The Chairman of Pan African Forum Dr David Matsanga has called on the international community to lift sanctions against Zimbabwe stating the restrictions are hurting the southern African Nation.
Matsanga termed the sanctions as illegal and assured Zimbabwe of his continued advocacy to ensure that the restrictions are lifted.
“The illicit perpetual sanctions against Zimbabwe has become hallmark of the West’s injudicious mobocracy and sanctimony that has excruciatingly pummeled the lives of Zimbabweans from flesh to bone.
“These senseless sanctions have caused anguish, abject poverty, despair and an economic meltdown that can only border crimes against humanity.

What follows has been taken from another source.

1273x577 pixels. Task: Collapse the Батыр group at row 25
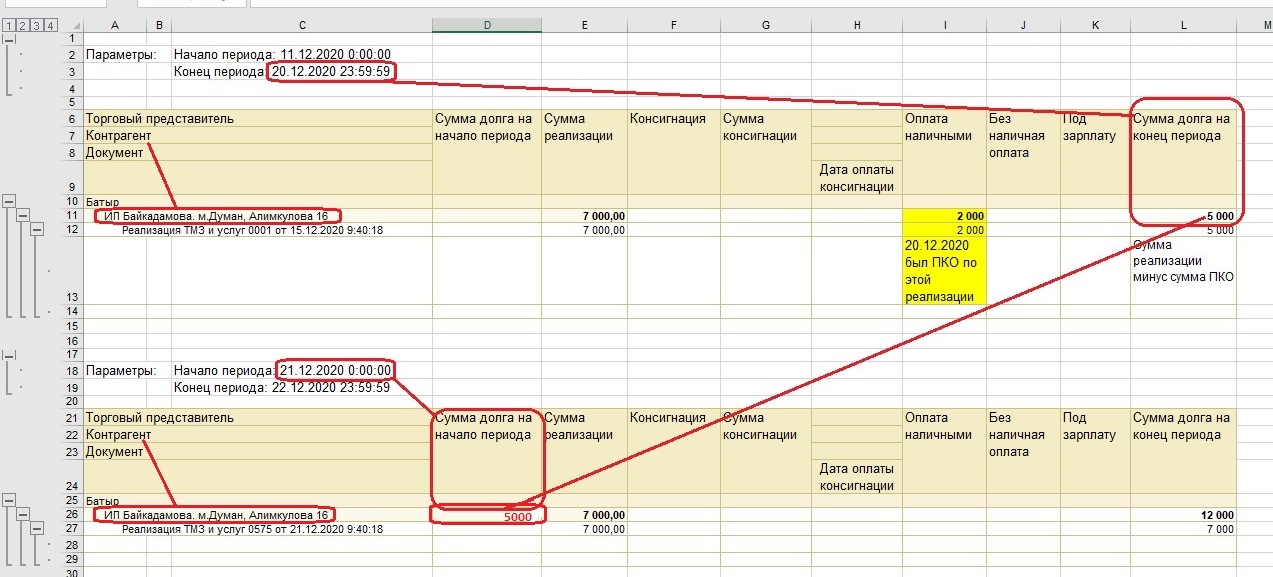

Africa should not leave Zimbabwe in the lurch, we must call for the removal of these sanctions” he said.
The international conflict resolution expert said the sanctions are exacerbating corruption in Zimbabwe as banks, companies and individuals banned from trading abroad simply bribe others to conduct their business for them.
“I call on all countries which imposed sanctions as well as banks and companies of third states as well as countries where these banks are registered, to behave in accordance with the rule of law, due diligence, principal, lift sanctions, make legislation which corresponds with international law and principals of human rights protection. And the last point is that all the discrepancies which exist between all parties, between states, between the government and some sort of opposition leaders and any other institutions shall be settled on the basis of structural dialogue,” Matsanga added.

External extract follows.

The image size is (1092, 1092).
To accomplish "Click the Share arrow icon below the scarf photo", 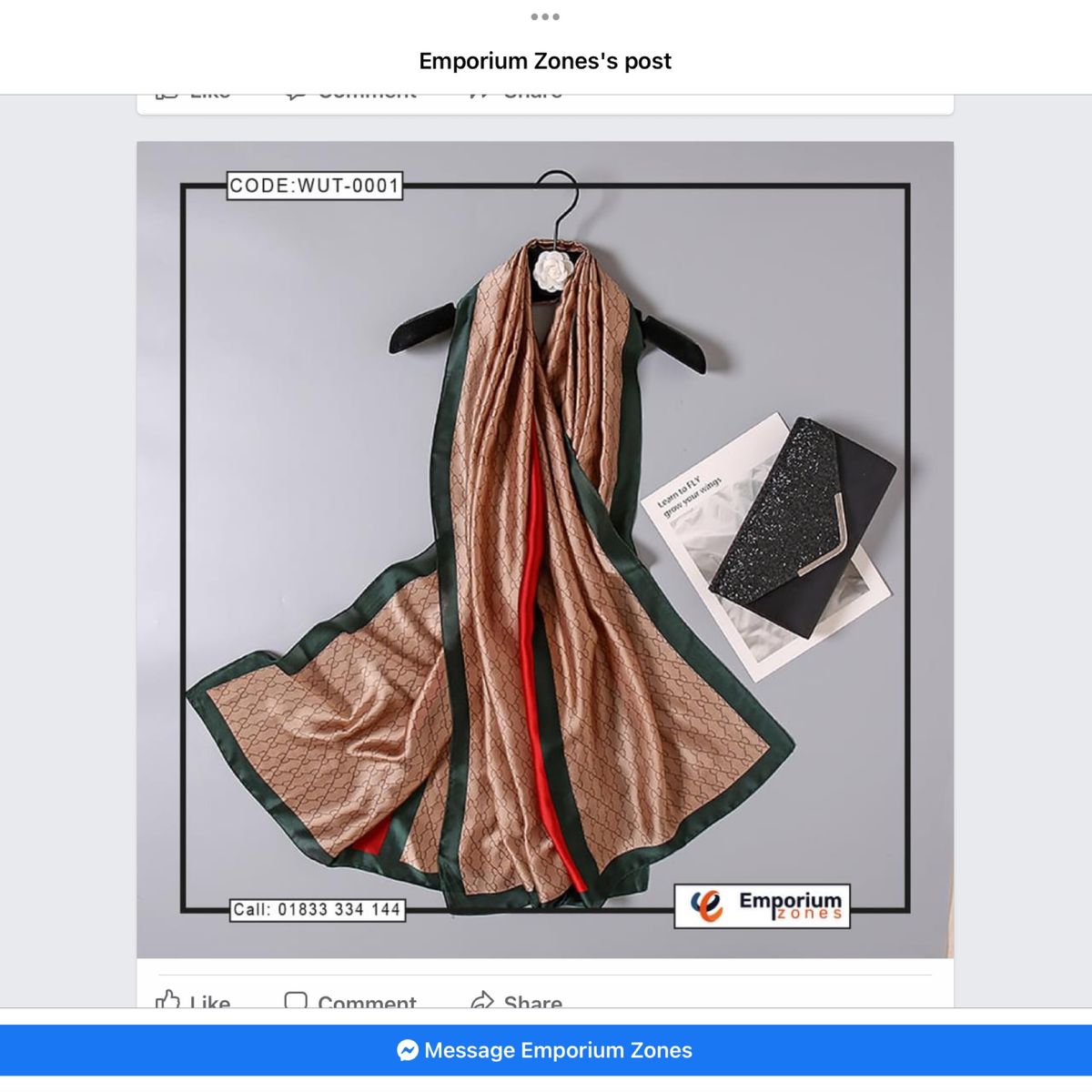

Zimbabwe’s former President Robert Mugabe passed away more than two years ago. The new government thinks it’s high time the human rights sanctions imposed decades ago, during his regime, are removed.
In September 2019, the ministry of foreign affairs and international trade hired the London-based subsidiary of US lobbying firm Mercury Public Affairs to lobby for a fresh start under President Emmerson Mnangagwa.
The European Union imposed travel and financial sanction on allies of then-Zimbabwean president Robert Mugabe in 2002, in response to alleged election rigging and human rights abuses by his party and government. The U.S. followed suit with sanctions in 2003.
President Mnangagwa’s government says the sanctions must be lifted, arguing they are derailing the country’s efforts to climb out of a long economic slump.
In October last year in separate statements, the United States, Britain, and the European Union said Zimbabwe’s economy was suffering not because of sanctions, but because of corruption and government mismanagement of the country’s resources.